## WORK INSTRUCTION
Reproduce, word for word, the stretch of the listing below from the line containing "This screenshot has height=451, width=800." through the line containing "coordinates (1462, 911).", including both of those lines and nothing else.

── MATERIAL TO PROCESS

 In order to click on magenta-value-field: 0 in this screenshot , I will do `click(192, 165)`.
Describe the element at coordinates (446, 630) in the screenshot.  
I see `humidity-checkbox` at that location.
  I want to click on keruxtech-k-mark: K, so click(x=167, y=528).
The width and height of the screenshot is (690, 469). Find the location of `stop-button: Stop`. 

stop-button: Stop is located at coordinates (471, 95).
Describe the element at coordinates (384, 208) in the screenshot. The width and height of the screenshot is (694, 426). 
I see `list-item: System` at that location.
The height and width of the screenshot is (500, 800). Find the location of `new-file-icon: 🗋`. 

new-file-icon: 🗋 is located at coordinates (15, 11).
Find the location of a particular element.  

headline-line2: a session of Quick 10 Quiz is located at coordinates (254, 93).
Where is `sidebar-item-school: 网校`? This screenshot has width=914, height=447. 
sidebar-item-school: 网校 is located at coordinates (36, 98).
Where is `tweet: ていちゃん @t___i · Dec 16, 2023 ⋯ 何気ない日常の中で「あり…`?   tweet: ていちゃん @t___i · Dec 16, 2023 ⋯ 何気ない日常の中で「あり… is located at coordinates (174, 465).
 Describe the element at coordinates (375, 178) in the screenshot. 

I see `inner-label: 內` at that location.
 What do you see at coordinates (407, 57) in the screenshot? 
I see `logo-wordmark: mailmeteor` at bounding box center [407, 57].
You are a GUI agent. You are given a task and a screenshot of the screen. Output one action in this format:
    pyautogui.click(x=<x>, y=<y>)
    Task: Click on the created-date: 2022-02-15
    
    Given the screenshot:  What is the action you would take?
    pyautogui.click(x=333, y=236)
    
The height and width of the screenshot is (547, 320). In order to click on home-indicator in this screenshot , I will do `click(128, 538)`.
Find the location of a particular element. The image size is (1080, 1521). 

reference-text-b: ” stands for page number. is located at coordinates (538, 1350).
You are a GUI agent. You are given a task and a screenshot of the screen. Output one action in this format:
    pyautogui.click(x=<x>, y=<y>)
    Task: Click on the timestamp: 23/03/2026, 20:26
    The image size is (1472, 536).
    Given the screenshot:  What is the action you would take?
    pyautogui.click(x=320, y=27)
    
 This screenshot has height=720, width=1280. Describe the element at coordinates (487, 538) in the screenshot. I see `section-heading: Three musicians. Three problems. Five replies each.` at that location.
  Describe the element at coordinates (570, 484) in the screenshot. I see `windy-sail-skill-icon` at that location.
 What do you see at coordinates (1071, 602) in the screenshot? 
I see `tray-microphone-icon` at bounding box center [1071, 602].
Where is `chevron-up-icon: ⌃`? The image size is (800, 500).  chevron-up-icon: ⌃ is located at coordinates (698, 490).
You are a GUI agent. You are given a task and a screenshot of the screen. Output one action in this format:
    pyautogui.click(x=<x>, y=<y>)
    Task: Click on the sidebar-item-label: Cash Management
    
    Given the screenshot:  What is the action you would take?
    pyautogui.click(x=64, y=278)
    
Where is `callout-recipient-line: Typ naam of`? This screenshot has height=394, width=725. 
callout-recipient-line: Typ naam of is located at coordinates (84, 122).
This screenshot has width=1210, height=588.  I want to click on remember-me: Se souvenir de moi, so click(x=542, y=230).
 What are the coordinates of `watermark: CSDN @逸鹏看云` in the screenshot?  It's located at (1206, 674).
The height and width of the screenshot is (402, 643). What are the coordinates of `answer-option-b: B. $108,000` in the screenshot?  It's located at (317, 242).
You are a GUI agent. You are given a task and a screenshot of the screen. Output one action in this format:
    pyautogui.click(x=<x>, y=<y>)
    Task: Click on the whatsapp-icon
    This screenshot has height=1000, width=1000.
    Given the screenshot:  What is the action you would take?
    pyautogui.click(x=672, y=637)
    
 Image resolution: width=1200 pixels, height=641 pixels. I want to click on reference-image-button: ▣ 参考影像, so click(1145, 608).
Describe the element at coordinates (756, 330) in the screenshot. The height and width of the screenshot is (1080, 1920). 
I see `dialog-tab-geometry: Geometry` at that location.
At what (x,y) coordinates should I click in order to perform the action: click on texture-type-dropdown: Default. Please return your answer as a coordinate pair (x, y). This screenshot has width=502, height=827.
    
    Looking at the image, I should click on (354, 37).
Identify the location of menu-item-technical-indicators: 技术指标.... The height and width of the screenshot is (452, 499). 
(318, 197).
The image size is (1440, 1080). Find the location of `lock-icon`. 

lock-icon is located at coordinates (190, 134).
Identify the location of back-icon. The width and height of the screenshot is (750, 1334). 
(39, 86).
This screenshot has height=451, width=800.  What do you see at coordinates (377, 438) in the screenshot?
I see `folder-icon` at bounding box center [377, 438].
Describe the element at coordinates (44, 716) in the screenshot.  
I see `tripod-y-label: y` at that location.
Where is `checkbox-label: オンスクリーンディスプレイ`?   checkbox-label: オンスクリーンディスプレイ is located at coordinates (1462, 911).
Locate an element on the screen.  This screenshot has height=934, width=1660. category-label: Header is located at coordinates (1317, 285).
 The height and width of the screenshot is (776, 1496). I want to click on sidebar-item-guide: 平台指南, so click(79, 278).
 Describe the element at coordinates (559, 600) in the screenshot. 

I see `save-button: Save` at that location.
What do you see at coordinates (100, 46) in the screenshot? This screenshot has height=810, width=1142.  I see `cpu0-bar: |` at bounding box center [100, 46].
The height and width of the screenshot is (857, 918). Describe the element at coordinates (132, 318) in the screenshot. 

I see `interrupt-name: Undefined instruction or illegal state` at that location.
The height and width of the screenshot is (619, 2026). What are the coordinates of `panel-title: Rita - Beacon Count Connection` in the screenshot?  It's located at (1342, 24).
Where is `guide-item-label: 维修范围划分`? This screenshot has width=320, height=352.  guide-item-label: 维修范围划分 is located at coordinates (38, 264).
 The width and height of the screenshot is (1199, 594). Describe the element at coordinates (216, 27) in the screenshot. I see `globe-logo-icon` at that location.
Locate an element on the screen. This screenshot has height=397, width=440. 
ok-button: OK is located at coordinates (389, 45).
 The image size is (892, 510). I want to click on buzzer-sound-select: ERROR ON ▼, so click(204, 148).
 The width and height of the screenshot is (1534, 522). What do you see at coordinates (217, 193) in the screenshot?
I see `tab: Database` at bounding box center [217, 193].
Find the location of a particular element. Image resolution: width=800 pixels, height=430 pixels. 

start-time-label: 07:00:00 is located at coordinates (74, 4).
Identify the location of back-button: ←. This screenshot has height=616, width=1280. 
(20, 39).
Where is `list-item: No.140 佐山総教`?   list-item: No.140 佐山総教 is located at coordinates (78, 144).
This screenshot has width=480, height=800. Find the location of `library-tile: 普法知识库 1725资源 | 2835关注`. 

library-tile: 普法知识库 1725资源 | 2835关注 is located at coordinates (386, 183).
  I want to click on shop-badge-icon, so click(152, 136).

────

## EXERCISE RESPONSE
This screenshot has height=451, width=800.  What do you see at coordinates (377, 438) in the screenshot?
I see `folder-icon` at bounding box center [377, 438].
Describe the element at coordinates (44, 716) in the screenshot.  
I see `tripod-y-label: y` at that location.
Where is `checkbox-label: オンスクリーンディスプレイ`?   checkbox-label: オンスクリーンディスプレイ is located at coordinates (1462, 911).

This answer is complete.